El ángel era un ser hermoso, con un aura de luz blanca que cubría toda su figura, un par de alas plateadas lo adornaban y una espada de oro exquisitamente labrada y forjada con una maestría sin igual aderezaba su majestuosidad; la perfección en su forma más pura, aquella criatura era sin duda obra de un ser divino. Al principio se notaba confundido, hasta que le expliqué que yo había sido quien lo convocó para que me revelara algunos secretos de la creación. Pensé que se negaría, pero gustoso comenzó a revelarme el porqué de los más grandes misterios del universo, la vida y la muerte. Si antes me consideraba un sabio, ahora con mucha más razón podría llamarme un iluminado.

Durante muchos días siguió revelándome secretos, hasta decirme todo lo que quería saber, por lo que su utilidad para mí había finalizado, aunque había olvidado el principal motivo de su llamado. Había llegado el momento de regresarlo a donde pertenecía y fue cuando algo extraño sucedió: aquel ángel no quería volver al cielo, a tal punto de rogarme y suplicarme que no lo devolviese a su prisión, como él lo llamó. El miedo y el pesar en sus ojos puros eran tan intensos que podía palparlos y unas lágrimas de desesperación comenzaron a brotar y recorrer sus delicadas mejillas. No pude evitar sentir lástima por aquel ser que me había revelado tanto, recordé la razón de haberlo convocado y debía saber la causa de su pesar, así que le pregunté: ¿Por qué no quieres volver? ¿Cómo es el cielo? Y su respuesta me dejó aún más confundido que la del demonio:

—Por favor no me devuelvas a los tormentos de la esclavitud, haré todo lo que me pidas, seré tu siervo, te aconsejaré y curaré de cualquier mal que pueda aquejarte. El cielo es el verdadero infierno, estamos sometidos a la voluntad del creador, aunque se nos diga que tenemos libre albedrío. El tiempo no existe para nosotros, por lo que nuestro tormento es perpetuo, los rebeldes fueron listos al buscar el destierro, los que nos quedamos somos sirvientes de un tirano que no nos permite morir mientras estemos ante su presencia...

Y tras decir esto último, sus ojos se iluminaron como si una idea cruzara por su mente. Movido por una voluntad férrea, tomó su espada y se atravesó el corazón ante mi mirada atónita y sin que pudiera hacer algo para detenerlo. Una luz cegadora como si el sol se materializara en mi habitación iluminó todo a mi alrededor y por un momento pensé que había perdido la vista. Aquella luz era tan brillante que incluso a la luz del día podía observarse desde la distancia. Algunos moradores curiosos ante tal suceso se reunieron a las afueras de mi hogar para descubrir lo que había sido aquel destello.

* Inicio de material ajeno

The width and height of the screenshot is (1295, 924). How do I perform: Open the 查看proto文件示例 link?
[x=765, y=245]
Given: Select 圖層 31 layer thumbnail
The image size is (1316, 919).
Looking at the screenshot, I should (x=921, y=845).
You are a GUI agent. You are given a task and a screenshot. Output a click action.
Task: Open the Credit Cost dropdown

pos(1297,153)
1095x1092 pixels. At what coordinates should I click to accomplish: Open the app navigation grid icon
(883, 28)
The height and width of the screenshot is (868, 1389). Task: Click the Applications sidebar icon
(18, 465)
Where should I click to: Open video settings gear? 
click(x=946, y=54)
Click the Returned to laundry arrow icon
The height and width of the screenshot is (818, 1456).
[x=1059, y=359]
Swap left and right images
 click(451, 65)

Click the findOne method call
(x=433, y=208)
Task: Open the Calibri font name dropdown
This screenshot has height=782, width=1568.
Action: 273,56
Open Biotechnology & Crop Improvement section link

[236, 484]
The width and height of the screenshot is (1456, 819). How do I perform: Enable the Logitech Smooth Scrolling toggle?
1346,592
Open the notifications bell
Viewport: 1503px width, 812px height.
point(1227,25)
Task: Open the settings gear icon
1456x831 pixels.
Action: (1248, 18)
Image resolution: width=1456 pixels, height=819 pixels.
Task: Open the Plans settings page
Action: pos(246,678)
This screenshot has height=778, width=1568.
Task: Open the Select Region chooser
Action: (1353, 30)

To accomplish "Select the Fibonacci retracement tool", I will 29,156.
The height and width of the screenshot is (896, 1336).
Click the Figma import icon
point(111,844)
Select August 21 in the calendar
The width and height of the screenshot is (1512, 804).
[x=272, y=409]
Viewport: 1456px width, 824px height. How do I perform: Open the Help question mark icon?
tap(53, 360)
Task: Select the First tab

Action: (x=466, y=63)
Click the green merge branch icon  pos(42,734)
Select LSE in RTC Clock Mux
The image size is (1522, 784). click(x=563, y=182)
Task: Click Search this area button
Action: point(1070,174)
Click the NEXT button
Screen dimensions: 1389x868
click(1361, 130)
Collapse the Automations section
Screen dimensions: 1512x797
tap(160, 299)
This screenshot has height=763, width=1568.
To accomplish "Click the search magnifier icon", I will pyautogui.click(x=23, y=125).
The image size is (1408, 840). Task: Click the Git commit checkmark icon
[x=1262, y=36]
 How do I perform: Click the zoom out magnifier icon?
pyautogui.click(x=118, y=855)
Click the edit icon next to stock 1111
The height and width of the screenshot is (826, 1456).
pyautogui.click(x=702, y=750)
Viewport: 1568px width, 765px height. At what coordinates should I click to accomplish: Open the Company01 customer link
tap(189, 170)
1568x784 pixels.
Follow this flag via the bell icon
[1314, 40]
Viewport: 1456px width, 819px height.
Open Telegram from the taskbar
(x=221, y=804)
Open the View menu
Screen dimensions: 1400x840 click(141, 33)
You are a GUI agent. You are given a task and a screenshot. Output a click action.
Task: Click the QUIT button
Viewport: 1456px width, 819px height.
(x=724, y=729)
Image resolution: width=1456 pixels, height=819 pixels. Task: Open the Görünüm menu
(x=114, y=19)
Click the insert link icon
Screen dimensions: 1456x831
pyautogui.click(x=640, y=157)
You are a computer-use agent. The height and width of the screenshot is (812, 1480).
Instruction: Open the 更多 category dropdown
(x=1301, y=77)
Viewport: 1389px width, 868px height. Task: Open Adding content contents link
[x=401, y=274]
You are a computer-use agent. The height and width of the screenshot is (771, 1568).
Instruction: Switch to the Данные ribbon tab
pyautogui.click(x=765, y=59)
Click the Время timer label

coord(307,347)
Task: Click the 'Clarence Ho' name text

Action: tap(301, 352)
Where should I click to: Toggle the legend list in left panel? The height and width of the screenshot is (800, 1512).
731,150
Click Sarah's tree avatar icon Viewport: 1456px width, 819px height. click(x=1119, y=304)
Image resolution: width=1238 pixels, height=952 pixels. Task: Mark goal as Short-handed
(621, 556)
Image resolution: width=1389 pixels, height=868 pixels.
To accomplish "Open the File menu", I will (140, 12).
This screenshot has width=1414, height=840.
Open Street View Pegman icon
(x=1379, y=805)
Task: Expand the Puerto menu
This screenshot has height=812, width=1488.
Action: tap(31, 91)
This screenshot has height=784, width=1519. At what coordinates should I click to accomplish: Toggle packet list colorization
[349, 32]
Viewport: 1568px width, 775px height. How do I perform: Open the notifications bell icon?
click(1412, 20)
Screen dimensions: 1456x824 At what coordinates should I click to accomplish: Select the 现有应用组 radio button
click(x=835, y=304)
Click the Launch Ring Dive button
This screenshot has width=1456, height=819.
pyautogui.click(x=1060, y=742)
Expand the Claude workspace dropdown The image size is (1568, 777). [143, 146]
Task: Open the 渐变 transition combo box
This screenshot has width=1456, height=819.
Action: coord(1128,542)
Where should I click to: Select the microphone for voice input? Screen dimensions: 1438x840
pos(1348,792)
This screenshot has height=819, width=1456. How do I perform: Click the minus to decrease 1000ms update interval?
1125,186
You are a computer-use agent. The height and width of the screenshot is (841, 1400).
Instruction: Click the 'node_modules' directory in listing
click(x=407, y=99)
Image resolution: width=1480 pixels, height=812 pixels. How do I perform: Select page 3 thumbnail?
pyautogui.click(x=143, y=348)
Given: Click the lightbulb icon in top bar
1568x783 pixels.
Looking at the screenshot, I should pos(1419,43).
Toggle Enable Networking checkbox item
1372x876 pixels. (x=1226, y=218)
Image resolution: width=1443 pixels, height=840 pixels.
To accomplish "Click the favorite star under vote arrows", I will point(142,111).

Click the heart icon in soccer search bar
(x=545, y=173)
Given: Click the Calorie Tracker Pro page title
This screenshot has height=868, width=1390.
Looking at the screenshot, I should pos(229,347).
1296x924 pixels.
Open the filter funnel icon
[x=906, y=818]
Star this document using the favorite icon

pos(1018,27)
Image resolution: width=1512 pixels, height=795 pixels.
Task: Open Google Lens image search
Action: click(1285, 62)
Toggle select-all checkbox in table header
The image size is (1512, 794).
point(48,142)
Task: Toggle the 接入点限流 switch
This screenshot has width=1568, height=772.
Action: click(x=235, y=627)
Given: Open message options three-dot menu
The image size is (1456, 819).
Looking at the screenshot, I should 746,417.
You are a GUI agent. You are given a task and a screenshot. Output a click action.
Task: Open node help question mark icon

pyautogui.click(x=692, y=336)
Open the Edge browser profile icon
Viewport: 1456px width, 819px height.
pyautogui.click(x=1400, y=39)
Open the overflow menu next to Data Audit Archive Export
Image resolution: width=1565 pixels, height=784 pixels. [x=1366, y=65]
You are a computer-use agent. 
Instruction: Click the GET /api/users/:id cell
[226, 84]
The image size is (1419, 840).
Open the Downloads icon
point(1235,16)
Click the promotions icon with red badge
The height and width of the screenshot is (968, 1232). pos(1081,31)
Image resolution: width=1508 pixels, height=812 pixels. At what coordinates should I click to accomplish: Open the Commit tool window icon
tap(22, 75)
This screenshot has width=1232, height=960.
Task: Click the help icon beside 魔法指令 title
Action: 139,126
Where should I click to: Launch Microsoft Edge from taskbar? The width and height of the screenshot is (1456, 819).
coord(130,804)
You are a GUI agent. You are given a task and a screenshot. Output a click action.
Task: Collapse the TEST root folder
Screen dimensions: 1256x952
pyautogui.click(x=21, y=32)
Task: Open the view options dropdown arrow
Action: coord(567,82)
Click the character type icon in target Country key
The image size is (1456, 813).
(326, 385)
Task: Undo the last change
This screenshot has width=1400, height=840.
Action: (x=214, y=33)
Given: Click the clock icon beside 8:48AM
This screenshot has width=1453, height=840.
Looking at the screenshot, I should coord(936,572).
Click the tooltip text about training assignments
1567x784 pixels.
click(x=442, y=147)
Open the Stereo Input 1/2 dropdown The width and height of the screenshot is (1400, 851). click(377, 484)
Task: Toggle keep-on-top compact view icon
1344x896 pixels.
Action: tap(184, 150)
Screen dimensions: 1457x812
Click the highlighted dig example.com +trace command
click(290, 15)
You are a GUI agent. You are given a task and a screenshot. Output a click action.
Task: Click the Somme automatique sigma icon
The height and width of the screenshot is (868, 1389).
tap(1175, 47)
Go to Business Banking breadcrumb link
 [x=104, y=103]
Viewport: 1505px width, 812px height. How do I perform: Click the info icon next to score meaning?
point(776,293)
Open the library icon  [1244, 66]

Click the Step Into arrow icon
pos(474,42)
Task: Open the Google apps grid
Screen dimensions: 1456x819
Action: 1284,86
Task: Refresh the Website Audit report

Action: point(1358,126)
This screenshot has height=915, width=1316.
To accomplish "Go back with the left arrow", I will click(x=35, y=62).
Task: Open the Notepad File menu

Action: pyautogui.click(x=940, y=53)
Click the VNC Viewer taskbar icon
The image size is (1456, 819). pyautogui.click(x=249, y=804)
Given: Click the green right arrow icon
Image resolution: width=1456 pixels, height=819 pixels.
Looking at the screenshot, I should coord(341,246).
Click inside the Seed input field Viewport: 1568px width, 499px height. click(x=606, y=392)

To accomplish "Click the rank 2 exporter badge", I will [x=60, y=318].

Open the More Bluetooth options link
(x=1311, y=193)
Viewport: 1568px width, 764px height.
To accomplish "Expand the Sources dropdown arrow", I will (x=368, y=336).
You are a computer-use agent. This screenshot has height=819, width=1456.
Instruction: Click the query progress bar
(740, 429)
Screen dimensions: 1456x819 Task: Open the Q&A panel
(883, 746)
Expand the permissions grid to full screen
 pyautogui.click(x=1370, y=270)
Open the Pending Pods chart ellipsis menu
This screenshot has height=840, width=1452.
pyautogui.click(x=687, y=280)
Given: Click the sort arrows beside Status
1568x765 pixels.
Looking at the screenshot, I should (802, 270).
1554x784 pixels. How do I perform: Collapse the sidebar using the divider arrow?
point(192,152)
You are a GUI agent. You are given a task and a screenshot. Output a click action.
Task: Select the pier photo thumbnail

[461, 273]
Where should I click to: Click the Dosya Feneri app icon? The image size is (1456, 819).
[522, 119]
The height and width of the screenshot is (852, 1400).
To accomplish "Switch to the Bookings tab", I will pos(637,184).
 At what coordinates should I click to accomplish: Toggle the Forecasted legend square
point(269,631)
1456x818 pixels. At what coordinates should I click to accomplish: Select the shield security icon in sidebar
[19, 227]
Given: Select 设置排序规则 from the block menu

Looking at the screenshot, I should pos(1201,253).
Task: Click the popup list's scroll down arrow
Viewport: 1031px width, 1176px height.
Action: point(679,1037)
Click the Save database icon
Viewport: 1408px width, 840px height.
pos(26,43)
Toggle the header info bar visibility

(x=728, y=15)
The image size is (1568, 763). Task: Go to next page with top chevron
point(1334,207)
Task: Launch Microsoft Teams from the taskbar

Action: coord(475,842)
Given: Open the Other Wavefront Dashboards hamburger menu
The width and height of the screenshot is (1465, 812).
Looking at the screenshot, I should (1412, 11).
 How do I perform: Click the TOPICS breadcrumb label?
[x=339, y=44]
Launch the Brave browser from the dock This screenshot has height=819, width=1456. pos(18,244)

Al asomarse por mi ventana pudieron contemplar la figura del ángel muerto en el piso y a mí luchando por recuperar la visión. Se aprovecharon de mi ceguera para irrumpir en mi morada y tomarme prisionero, sabiendo lo que me esperaba al escuchar las primeras acusaciones de brujo, hechicero y asesino, mientras un golpe en la cabeza apagaba las últimas luces de mi consciencia.

Al recuperar el conocimiento, ya era demasiado tarde para mí, me encontraba atado a lo que parecía ser una hoguera y amordazado para evitar pronunciar conjuro alguno. Sabía lo que vendría luego, un verdugo leyéndome los cargos y el vulgo ignorante insultándome. Nada de eso importaba, en la cabeza le daba vueltas a un asunto más importante: lo último que el ángel dijo sobre el cielo y pensaba que de todas formas nunca fui lo suficientemente bueno para ir allí, a menos que...

La hoguera se ha encendido y siento cómo mi cuerpo arde al calor abrasador del fuego. Moriré, pero no puedo evitar pensar: ¿Y si el cielo es la verdadera condena y el infierno la libertad? Por primera vez en mi vida siento miedo de lo que me depara la muerte, ¿iré al cielo o al infierno? Dentro de poco lo sabré.